# Aim of the exercise
Extract exactly and only the lines from the one containing "Screen dimensions: 267x191" through the end of the entries below. Pictures should not appear in the copy.

# The data
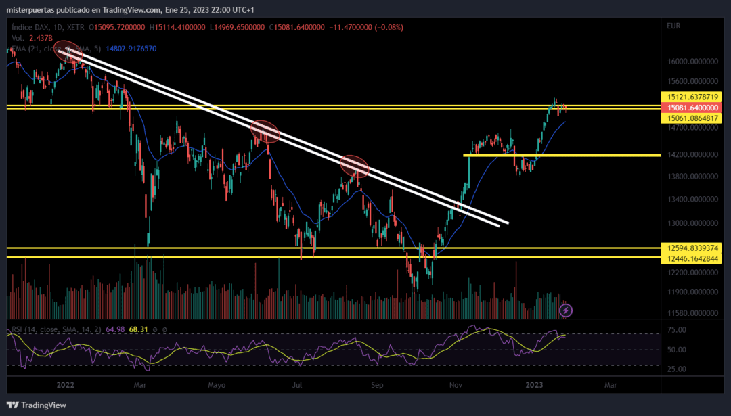
Task: Click the EUR currency label on price axis
Action: click(x=673, y=26)
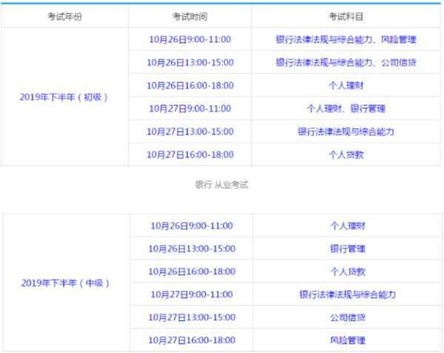Click the 考试时间 column header
444x353 pixels.
(190, 16)
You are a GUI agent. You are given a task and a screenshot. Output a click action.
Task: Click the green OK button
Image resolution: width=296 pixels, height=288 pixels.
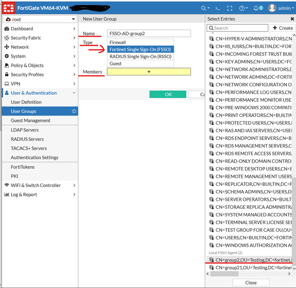168,94
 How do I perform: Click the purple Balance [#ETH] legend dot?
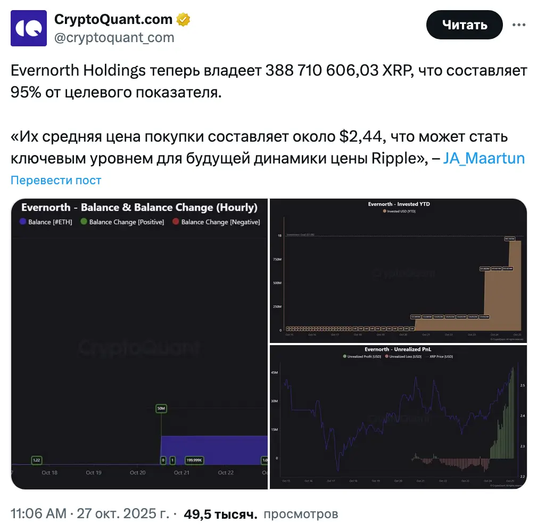coord(22,222)
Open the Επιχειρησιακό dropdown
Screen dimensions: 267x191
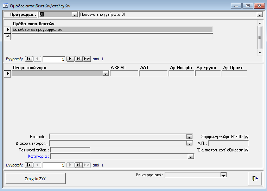coord(223,175)
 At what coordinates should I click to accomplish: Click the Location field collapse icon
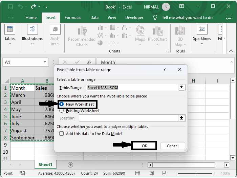[182, 118]
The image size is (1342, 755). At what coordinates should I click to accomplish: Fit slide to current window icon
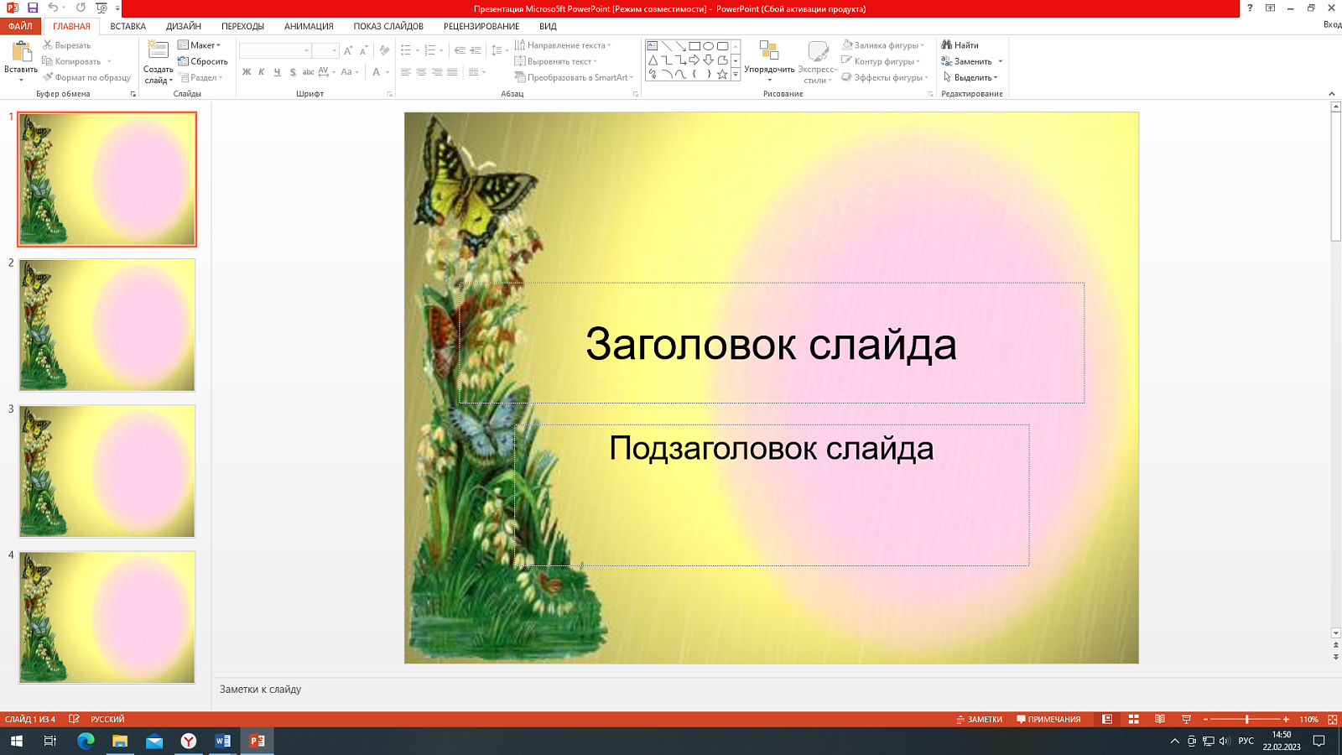pos(1332,719)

# Task response
Screen dimensions: 267x191
coord(223,175)
 At what coordinates should I click to accomplish: Click the Location field collapse icon
[182, 118]
The image size is (1342, 755). At what coordinates should I click to accomplish: Fit slide to current window icon
pos(1332,719)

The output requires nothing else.